Data extract >>
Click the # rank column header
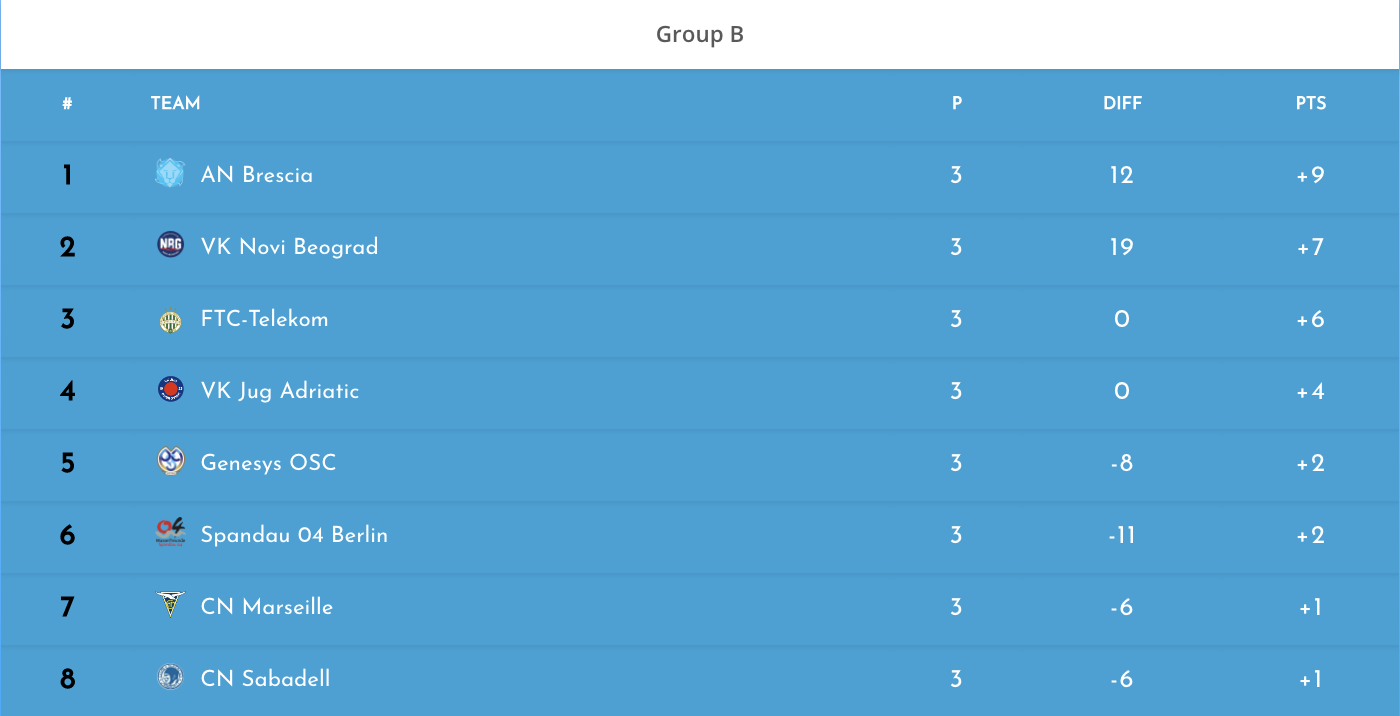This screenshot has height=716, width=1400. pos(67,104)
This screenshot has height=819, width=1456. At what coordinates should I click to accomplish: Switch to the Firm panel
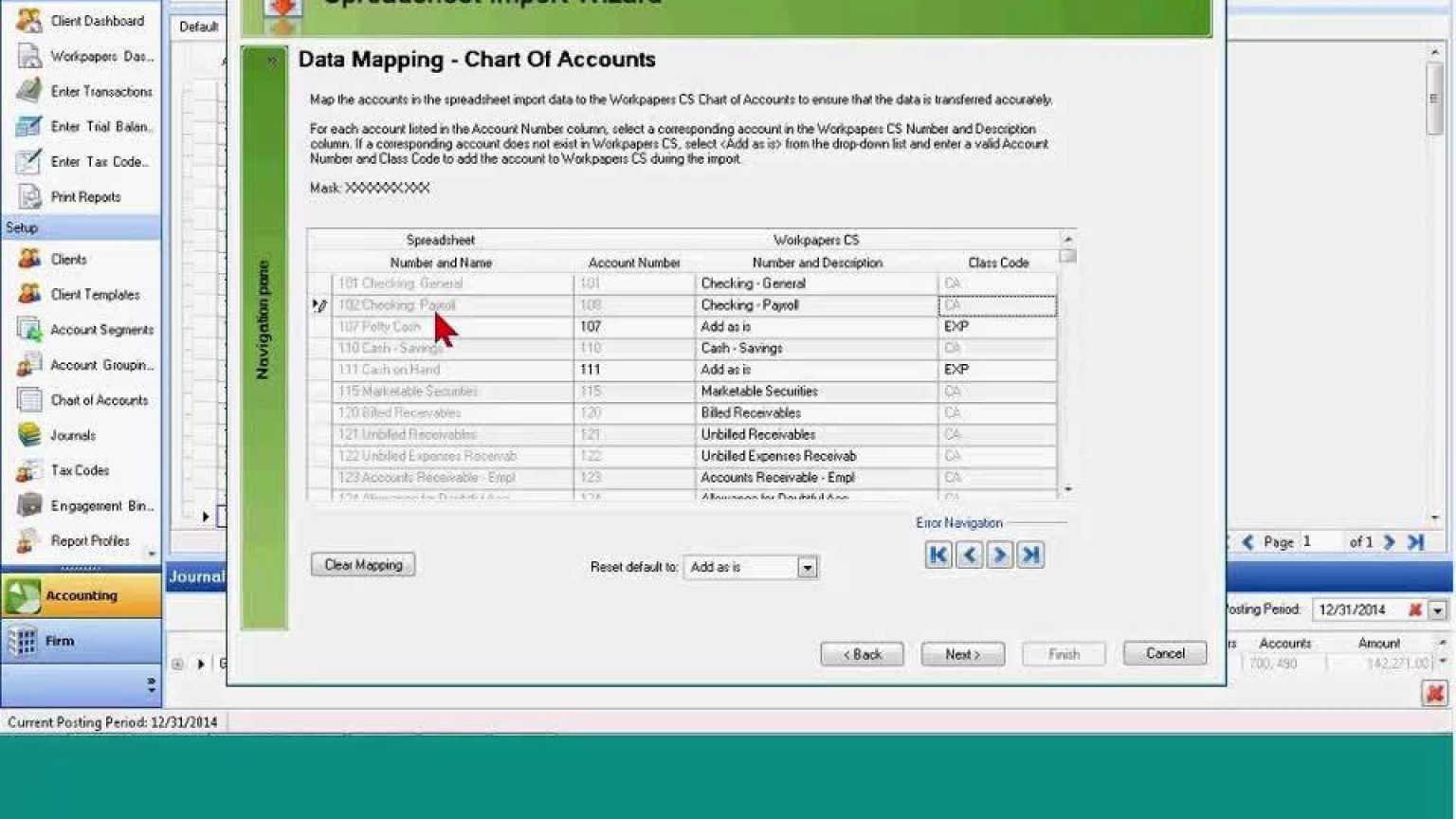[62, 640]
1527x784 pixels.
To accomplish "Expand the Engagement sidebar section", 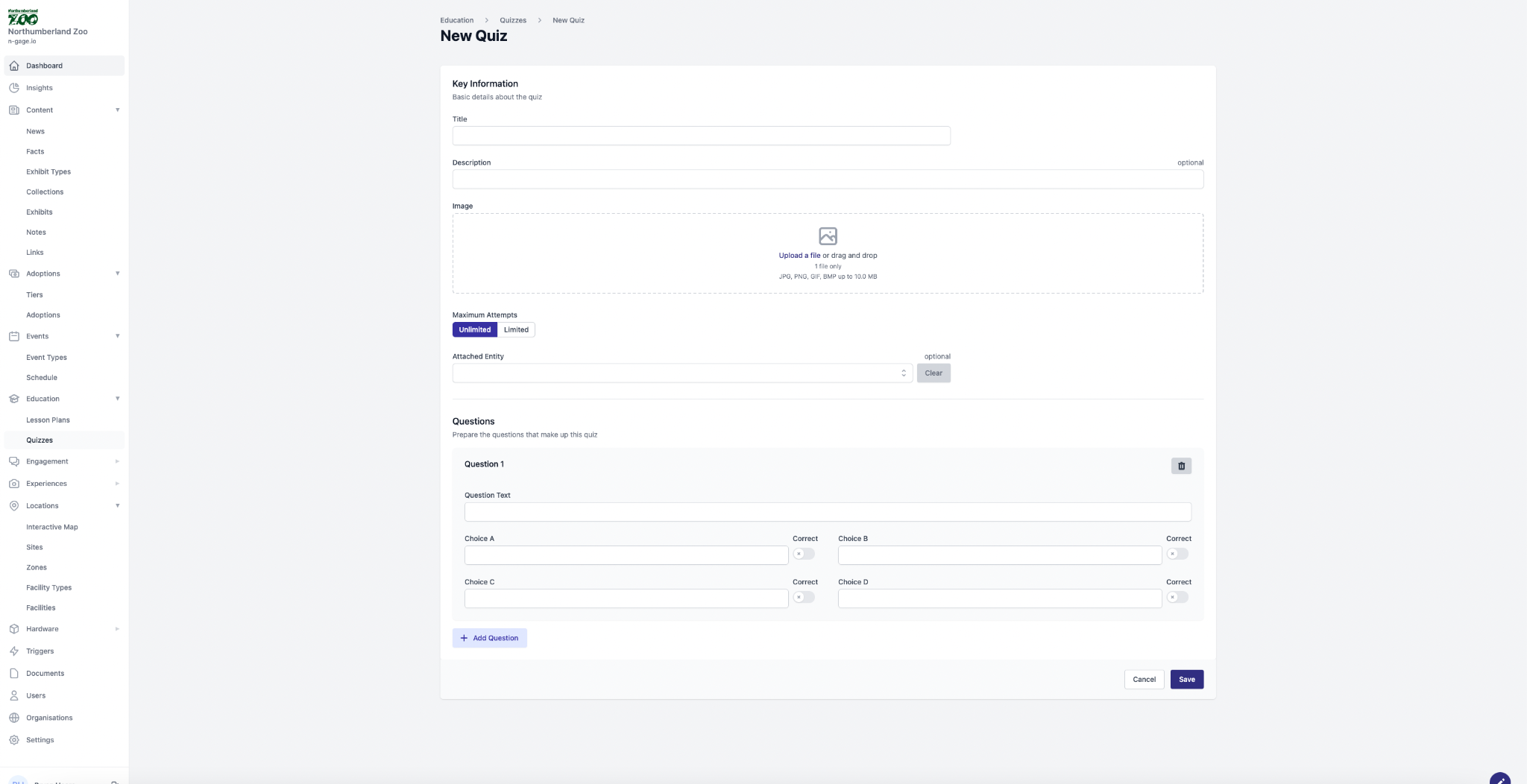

==

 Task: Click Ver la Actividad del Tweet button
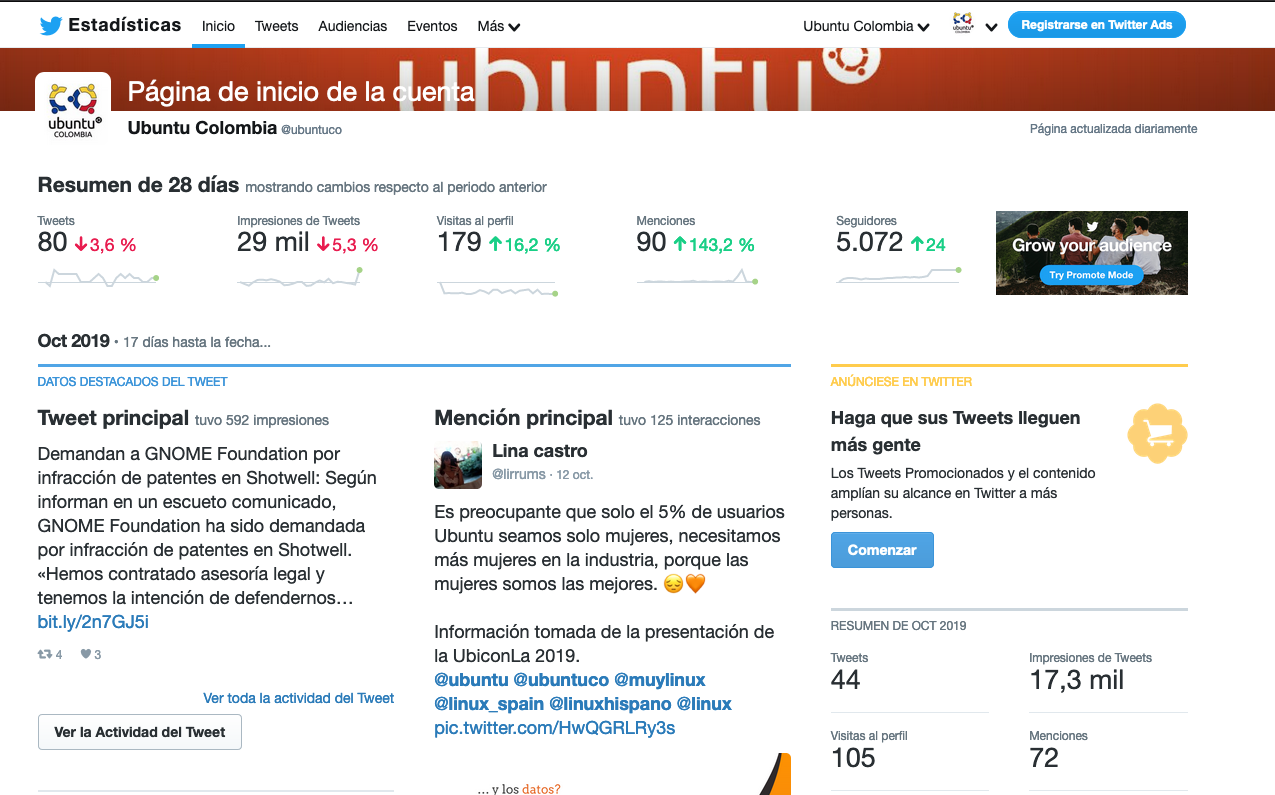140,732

* * *

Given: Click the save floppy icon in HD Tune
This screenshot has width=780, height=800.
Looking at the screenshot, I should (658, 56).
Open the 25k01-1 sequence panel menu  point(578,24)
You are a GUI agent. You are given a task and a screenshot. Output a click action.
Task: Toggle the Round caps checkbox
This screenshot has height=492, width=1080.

About this task >>
Copy only what runs above from the line containing "Click the # rank column header" through the line containing "1527x784 pixels.", exactly. Leave out the pictures.

Problem solution >>
Click the # rank column header
This screenshot has height=716, width=1400. pos(67,104)
This screenshot has height=819, width=1456. At what coordinates should I click to accomplish: Switch to the Firm panel
[62, 640]
1527x784 pixels.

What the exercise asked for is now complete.